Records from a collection
····················

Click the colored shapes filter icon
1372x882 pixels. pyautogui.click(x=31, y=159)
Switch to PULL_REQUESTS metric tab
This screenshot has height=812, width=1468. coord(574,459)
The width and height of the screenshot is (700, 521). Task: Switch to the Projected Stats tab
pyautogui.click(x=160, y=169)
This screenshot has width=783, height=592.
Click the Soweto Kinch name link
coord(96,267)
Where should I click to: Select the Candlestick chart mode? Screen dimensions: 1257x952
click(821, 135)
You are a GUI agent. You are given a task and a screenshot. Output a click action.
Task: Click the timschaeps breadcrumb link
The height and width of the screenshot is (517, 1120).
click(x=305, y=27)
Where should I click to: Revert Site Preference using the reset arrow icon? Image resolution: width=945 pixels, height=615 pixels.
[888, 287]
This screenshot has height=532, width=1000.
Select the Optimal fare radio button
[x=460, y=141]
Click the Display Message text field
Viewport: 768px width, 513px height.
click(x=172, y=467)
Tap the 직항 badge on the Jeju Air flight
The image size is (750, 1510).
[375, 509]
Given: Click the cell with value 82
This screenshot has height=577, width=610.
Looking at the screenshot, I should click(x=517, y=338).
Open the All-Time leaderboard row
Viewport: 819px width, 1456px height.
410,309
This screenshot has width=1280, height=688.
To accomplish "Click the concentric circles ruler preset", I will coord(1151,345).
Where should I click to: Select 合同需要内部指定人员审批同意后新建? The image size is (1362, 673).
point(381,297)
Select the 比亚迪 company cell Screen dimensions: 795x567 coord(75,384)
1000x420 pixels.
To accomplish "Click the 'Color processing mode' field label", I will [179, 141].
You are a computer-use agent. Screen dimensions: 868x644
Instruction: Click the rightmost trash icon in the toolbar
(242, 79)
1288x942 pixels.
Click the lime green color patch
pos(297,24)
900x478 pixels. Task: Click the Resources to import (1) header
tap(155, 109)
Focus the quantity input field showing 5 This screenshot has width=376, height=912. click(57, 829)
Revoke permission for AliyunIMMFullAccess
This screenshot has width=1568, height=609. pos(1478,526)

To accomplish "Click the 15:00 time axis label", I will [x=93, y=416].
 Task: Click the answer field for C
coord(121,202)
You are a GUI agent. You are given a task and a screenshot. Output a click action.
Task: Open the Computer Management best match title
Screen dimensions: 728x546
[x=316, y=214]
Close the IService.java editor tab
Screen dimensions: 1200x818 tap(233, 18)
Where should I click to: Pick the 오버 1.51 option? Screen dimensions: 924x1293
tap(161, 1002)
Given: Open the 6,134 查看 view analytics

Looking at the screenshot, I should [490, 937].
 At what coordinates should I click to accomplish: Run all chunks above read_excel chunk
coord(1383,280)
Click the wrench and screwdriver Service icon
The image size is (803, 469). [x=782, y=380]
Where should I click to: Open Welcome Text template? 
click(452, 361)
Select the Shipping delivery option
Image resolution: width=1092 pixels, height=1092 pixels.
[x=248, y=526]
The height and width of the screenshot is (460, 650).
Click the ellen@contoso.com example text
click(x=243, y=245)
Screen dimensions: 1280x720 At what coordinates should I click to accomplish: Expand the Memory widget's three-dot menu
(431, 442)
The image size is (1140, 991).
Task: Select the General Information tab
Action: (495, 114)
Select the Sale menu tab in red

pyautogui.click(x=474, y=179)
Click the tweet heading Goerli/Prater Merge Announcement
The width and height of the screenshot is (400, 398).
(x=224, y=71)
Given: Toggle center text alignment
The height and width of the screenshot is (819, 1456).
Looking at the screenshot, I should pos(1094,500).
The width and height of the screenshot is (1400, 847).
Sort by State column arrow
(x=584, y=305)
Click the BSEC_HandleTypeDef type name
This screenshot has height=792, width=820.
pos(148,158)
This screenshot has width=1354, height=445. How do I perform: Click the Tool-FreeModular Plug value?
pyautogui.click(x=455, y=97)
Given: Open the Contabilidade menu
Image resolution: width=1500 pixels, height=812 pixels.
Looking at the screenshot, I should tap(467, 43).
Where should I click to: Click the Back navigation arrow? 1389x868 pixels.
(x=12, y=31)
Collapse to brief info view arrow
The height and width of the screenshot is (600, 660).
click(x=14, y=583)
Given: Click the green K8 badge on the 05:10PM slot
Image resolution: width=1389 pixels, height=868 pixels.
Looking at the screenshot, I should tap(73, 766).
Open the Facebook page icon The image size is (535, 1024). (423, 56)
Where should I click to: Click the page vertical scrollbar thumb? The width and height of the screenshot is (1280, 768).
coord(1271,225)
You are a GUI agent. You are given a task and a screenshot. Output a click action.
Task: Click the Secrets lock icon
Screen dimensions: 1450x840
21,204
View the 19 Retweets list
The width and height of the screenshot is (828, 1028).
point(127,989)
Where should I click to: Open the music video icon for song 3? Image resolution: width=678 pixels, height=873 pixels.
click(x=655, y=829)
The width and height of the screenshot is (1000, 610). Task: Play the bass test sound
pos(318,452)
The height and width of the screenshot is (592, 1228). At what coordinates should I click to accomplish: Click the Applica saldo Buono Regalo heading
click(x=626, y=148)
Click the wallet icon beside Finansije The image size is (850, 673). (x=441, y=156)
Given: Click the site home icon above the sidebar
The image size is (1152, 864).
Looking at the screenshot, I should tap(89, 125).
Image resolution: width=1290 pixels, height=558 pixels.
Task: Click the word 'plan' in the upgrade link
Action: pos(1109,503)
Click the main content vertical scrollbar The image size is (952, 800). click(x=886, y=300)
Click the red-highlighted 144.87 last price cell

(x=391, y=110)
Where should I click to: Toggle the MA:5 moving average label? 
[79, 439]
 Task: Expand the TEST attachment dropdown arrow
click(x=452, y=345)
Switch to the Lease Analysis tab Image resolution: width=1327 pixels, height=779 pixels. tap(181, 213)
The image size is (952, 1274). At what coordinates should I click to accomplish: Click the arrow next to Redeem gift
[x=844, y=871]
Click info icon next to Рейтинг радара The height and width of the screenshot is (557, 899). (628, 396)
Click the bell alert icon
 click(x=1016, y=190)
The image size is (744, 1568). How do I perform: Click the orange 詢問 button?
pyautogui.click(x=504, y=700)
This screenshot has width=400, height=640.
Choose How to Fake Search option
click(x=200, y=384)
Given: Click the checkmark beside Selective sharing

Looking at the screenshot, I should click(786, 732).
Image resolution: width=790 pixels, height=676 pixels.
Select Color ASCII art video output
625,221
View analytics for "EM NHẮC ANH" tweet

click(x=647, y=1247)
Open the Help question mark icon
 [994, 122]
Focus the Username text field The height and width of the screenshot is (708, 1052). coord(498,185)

····················

The task
Look through the entries and return every line where "will" appears.

Result below
To accomplish "Click the concentric circles ruler preset", I will coord(1151,345).
To accomplish "Click the 'Color processing mode' field label", I will [179, 141].
To accomplish "Click the 15:00 time axis label", I will [x=93, y=416].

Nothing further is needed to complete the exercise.